Выбранный отрывок.
^^^^
Диринджер восторгается только одним качеством алфавита, не задаваясь при этом вопросом, как или когда оно сформировалось: Следует сказать, что величие этого изобретения состоит не в создании знаков. Оно заключается в принятии чисто алфавитной системы, где каждому звуку соответствовал только один знак. Каким бы простым ни казалось нам сейчас это изобретение, его автора или авторов следует считать величайшими благодетелями человечества. Ни один другой народ в мире не сумел создать подлинно алфавитное письмо. Более или менее цивилизованные народы Египта, Месопотамии, Крита, Азии, Китая, Центральной Америки достигли высокой ступени в развитии письма, но не сумели преодолеть эту ступень. Некоторые народы (древние киприоты, японцы и другие) выработали силлабическое письмо. Но только гений сирийско-палестинских семитов создал алфавитное письмо, от которого произошли все прошлые и настоящие алфавиты.

Каждая значительная цивилизация модифицирует свои письмена, так что не всегда легко обнаружить их связи с ближайшими родственными формами. Так, брахманы, великое материнское письмо Индии, корейский алфавит, монгольские письмена произошли из того же источника, что и греческий, латинский, рунический, еврейский, арабский, русский алфавиты, хотя для неспециалиста практически невозможно увидеть действительное сходство между ними (р.216, 217). На основе связи лишенного значения знака с лишенным значения звуком сформировался западный человек. Далее мы попытаемся хотя бы схематично проследить воздействие алфавита в рукописной культуре древнего и средневекового миров, а затем более внимательно рассмотрим трансформацию алфавитной культуры вследствие изобретения печатного пресса.
^^^^
Твоя задача. Подхвати отрывок об истории алфавита и допиши к нему продолжение, начиная сразу после его последнего предложения.

Исходные данные.
^^^^
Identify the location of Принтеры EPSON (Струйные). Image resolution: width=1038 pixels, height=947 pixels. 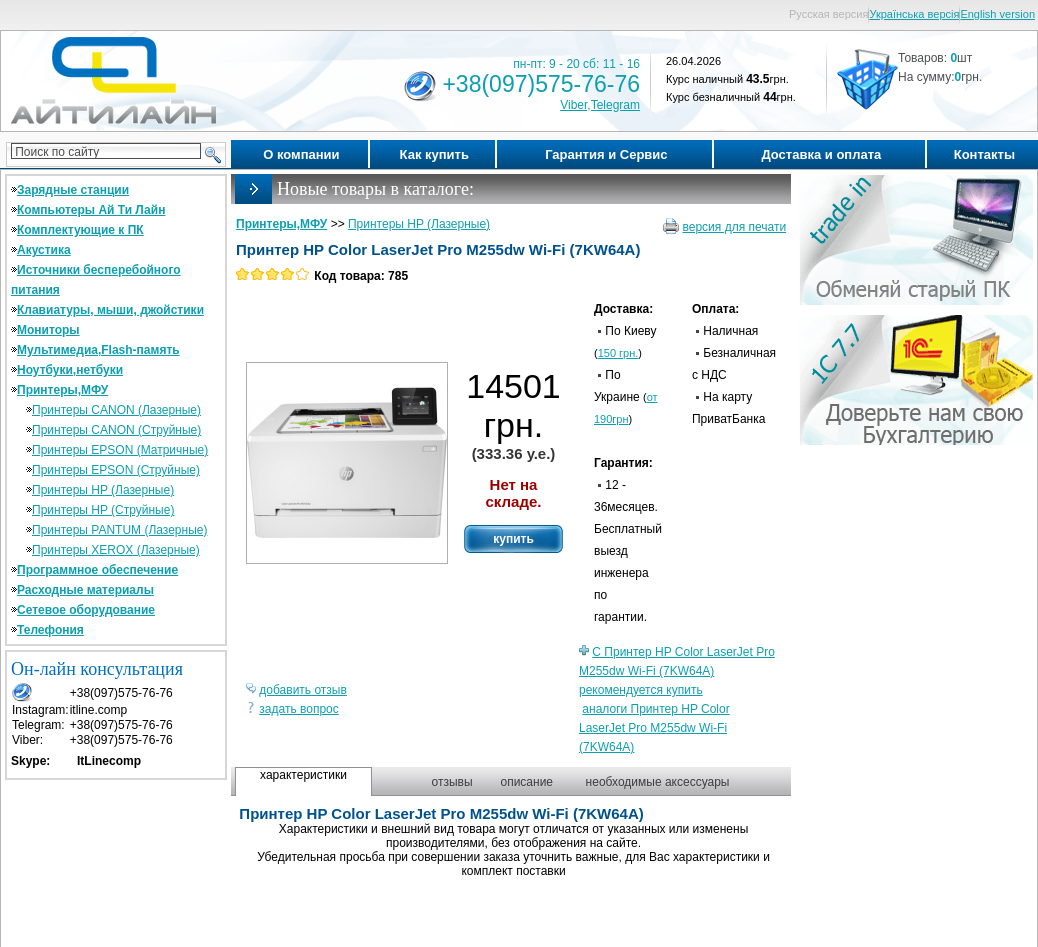
(116, 470).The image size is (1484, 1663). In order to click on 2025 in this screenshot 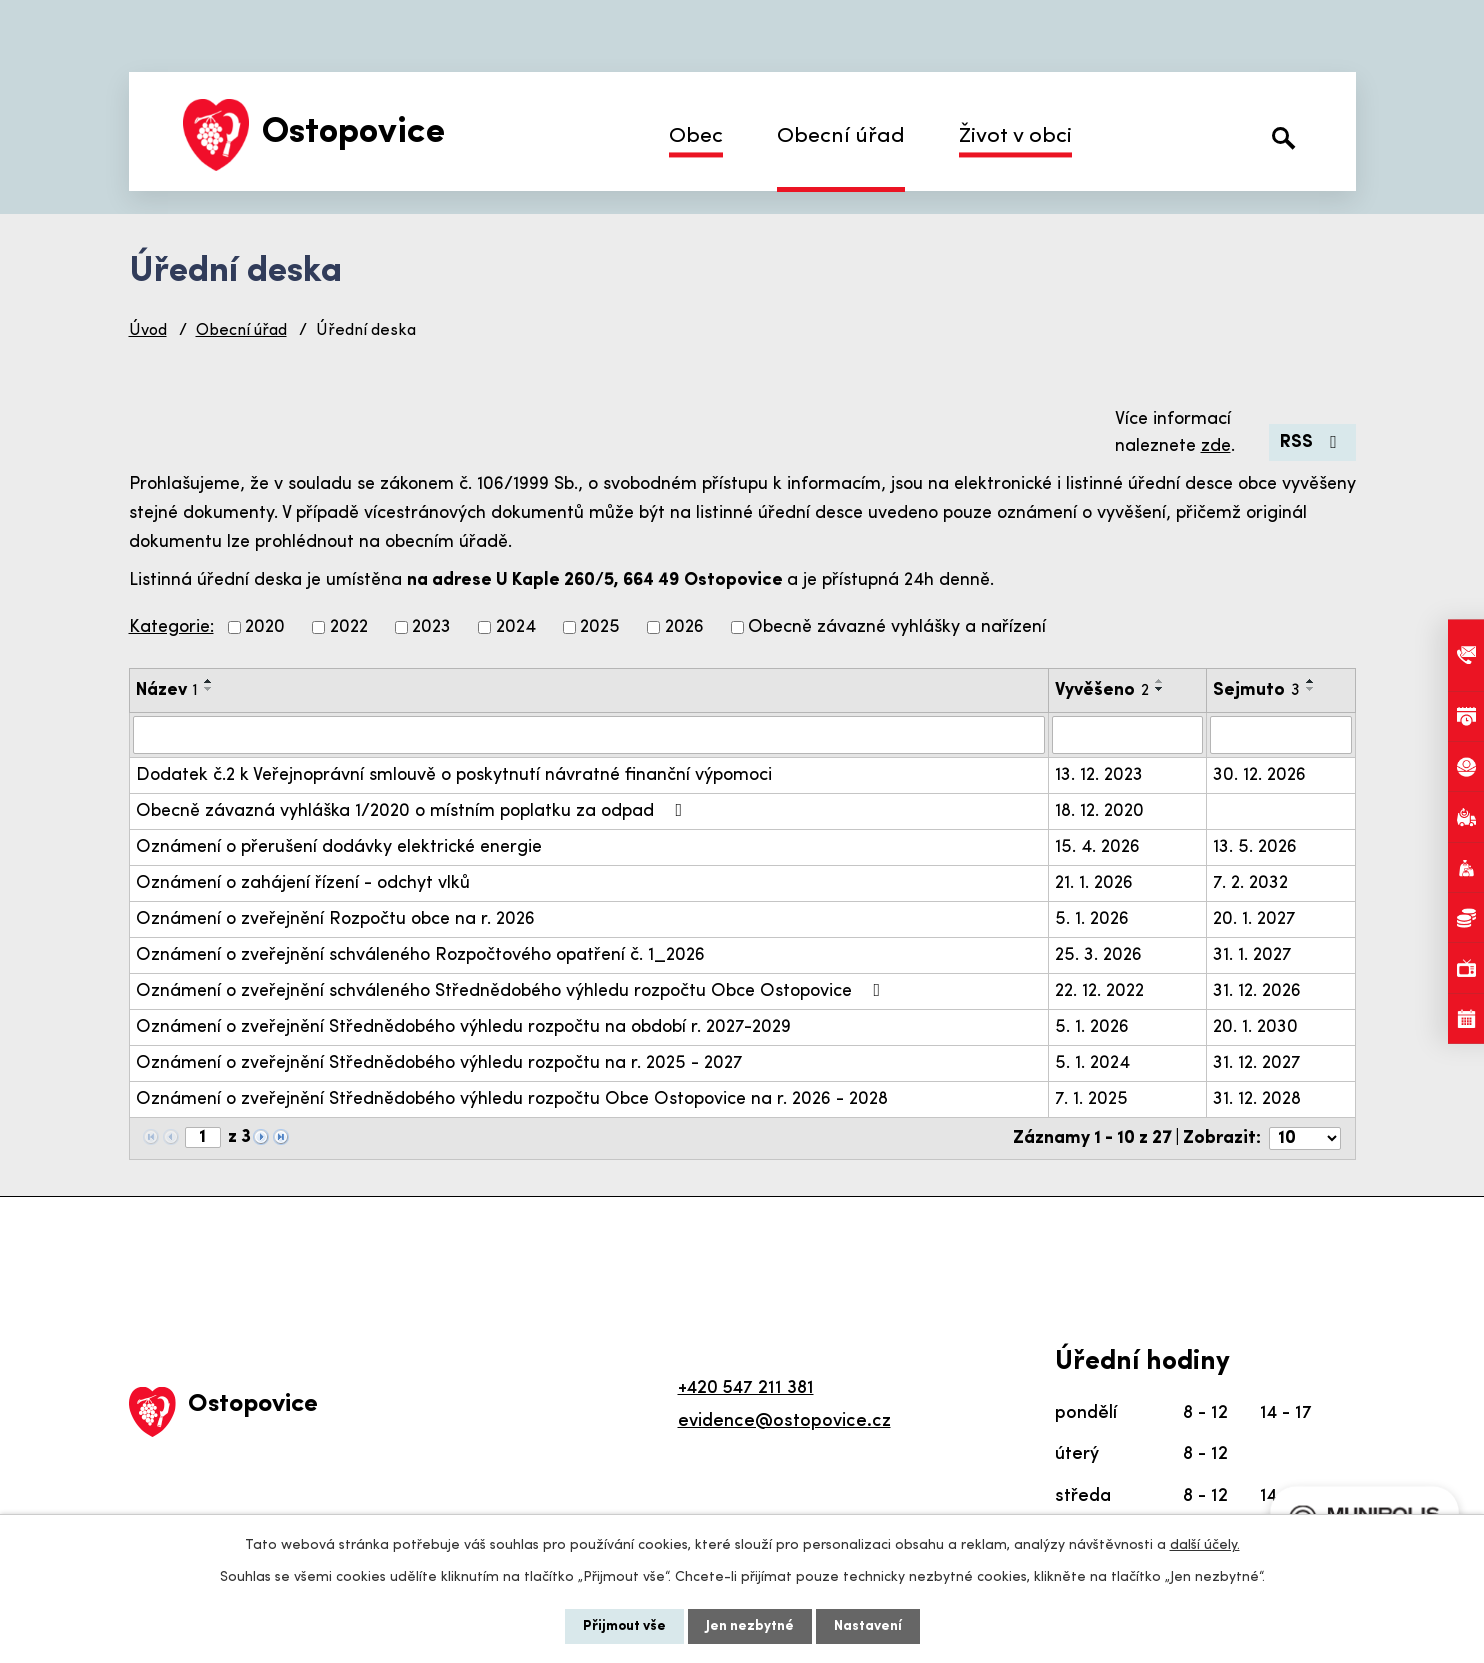, I will do `click(600, 627)`.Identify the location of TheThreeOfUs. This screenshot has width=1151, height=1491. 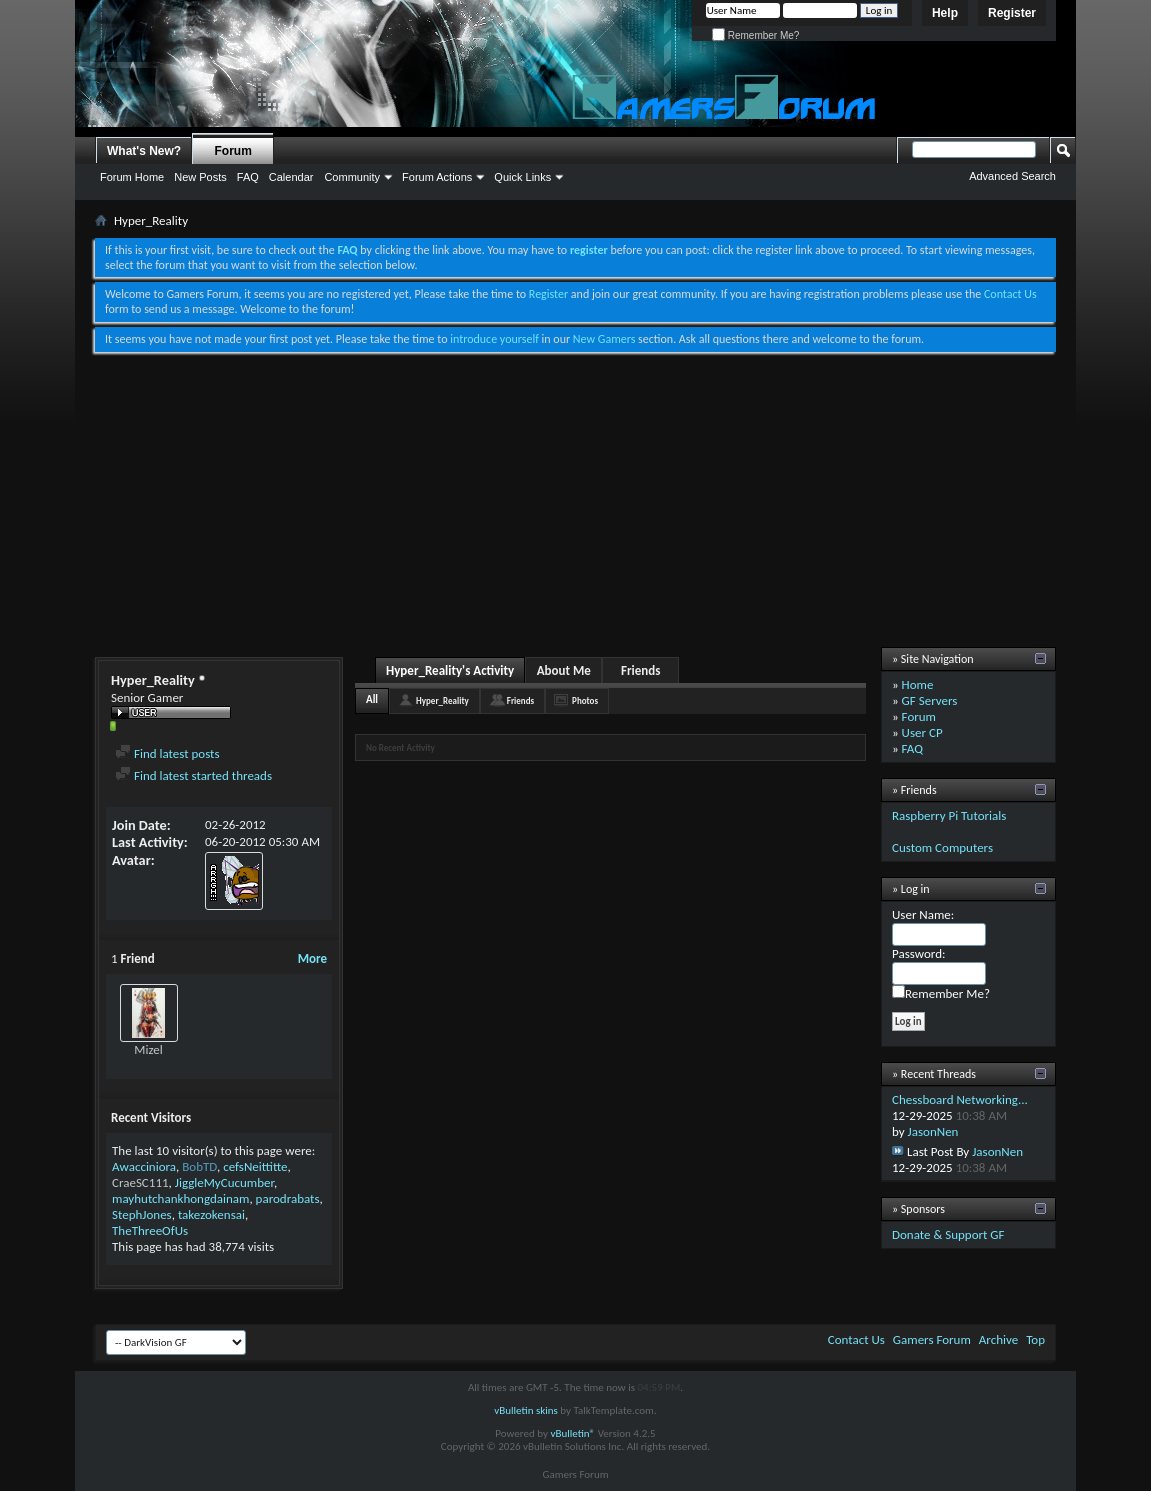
^^^^
Результат.
Развитие индивидуального «я» приводит гомеровского героя к расколу психической жизни В книге «Искусство и иллюзия» Э.Гомбрих пишет (р.116): Если бы мне нужно было бы свести последнюю главу к короткой формуле, то она звучала бы так: «творчество предшествует воспроизведению». Желанию художника воспроизвести предметы внешнего мира предшествует желание создать их в их истине... Та непримиримость, с которой Платон разоблачает этот обман, заставляет нас вспомнить о том важном обстоятельстве, что в его эпоху история мимесиса только начинала разворачиваться. И в наше время многие критики по разным причинам разделяют негативную позицию Платона, но даже они не смогут не признать, что во всей истории искусства найдется немного столь волнующих явлений, как ранняя греческая скульптура и живопись в период между шестым и концом пятого столетия (эпоха молодости Платона) до Р.Х.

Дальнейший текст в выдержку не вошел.